For k=1,2… let Xk be independent and identically-distributed random variables with E(Xk)= $\mu$ and V(Xk)= $\sigma^2$ and let N be independent of the Xk with mean $\lambda$ and variance $\lambda^2$.
$$\sum_{k=0}^N Xk = T$$
By conditioning on N, find E(T).
My working was E($\sum_{k=0}^N Xk) = E(T)$
Then because they are independent you can swap the Expected value and the sum, so you get
$$\sum_{k=0}^N E(Xk) = T$$
So since E(Xk) =$\mu$ the answer should be N$\mu$?
But the answer is $\lambda$$\mu$ instead.

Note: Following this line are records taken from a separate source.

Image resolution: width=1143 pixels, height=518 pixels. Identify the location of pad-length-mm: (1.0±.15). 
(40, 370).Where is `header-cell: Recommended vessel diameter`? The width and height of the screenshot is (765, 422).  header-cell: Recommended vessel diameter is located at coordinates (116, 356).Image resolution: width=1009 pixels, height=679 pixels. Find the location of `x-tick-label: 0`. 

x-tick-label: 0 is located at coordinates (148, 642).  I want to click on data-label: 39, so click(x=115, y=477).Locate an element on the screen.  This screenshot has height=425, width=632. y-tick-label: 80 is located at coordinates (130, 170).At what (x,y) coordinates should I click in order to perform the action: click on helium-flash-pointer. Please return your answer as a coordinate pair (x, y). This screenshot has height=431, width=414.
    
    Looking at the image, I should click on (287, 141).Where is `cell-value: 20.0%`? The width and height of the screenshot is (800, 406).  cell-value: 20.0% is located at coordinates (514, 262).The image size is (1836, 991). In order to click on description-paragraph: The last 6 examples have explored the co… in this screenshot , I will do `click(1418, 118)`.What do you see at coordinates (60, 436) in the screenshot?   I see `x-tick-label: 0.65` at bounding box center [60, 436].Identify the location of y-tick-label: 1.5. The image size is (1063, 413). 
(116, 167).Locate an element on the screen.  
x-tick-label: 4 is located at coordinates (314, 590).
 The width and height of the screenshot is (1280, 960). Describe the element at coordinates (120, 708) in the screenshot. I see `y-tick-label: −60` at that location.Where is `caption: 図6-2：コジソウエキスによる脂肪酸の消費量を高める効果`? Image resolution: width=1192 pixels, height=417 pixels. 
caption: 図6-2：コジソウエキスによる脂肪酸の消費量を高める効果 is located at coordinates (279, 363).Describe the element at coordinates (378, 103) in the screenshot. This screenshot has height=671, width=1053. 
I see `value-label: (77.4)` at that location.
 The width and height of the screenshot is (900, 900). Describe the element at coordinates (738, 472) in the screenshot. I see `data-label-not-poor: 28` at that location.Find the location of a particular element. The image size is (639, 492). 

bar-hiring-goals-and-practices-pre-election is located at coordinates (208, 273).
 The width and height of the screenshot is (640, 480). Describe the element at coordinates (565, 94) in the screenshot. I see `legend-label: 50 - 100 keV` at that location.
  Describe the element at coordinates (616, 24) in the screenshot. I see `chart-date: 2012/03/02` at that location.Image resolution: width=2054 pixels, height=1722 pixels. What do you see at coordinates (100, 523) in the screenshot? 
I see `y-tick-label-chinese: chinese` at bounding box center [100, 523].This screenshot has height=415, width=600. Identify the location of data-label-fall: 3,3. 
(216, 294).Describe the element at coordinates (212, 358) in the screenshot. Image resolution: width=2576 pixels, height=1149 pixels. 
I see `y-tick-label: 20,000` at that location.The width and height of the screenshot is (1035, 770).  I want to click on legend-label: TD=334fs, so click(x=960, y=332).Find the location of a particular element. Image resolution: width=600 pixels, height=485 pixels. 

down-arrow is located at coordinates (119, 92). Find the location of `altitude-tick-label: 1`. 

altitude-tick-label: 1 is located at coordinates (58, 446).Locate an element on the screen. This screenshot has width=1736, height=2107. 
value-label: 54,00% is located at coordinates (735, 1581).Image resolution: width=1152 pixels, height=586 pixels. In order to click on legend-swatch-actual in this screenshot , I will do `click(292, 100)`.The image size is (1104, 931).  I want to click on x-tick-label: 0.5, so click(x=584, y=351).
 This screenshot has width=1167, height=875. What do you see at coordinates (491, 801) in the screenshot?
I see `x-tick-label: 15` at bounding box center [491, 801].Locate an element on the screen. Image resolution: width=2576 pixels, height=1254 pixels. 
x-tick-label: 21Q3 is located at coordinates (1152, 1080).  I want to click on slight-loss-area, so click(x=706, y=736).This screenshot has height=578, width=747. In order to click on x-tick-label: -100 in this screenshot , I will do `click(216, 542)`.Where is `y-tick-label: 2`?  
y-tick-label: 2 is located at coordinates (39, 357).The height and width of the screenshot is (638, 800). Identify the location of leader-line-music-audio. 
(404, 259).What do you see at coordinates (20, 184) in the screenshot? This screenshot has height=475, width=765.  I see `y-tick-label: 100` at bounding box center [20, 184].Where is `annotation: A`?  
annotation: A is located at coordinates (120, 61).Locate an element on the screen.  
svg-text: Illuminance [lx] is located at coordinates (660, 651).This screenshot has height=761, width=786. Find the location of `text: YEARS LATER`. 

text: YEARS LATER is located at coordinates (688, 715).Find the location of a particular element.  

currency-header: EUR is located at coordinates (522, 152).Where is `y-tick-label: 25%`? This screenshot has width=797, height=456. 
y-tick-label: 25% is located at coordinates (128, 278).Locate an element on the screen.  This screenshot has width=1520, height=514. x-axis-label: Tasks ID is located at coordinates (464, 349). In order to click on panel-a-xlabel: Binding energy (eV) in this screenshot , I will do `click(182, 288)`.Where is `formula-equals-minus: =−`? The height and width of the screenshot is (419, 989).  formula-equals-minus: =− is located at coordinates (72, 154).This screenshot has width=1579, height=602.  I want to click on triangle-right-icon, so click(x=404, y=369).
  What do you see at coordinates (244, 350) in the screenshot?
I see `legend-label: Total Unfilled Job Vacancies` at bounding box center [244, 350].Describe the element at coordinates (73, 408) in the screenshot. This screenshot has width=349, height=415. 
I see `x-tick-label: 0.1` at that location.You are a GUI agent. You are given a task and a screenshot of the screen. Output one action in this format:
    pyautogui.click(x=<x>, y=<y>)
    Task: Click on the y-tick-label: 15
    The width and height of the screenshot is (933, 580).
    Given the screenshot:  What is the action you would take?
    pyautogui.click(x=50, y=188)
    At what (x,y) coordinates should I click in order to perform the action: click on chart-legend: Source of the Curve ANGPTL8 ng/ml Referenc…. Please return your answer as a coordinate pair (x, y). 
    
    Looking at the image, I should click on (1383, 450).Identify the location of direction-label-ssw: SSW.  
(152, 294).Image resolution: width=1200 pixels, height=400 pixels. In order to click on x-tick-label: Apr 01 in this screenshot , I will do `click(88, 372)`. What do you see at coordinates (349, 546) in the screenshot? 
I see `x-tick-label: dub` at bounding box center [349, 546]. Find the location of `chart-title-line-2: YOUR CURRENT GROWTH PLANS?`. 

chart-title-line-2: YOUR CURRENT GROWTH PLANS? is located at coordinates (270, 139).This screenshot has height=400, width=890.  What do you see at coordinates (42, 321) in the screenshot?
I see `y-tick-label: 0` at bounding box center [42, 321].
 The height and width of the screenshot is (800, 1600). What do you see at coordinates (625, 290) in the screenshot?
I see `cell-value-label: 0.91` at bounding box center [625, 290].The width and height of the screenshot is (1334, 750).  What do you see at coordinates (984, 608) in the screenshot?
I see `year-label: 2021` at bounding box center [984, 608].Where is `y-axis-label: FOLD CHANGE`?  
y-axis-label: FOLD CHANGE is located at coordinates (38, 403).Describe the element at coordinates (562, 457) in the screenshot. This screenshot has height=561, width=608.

Please help! I think it is something to do with the fact that N is a random variable, but I am not sure where the $\lambda$ comes from
Best Answer
What you did was almost correct. However, you forgot that $N$ is a random a variable too, so $N\mu$ is not a result, but another random variable
Similar to what you did, let's find the conditional mean of $T$ given $N$, which is a random variable by itself, and reach your result:
$$E(T \mid N) = E(\sum_{k=0}^N X_k) = \sum_{k=0}^N E(X_k) = \sum_{k=0}^N \mu = N\mu$$
Now, by applying the law of total expectation:
$$E(T) = E(E(T \mid N)) = E(N\mu) = E(N)\mu = \lambda\mu $$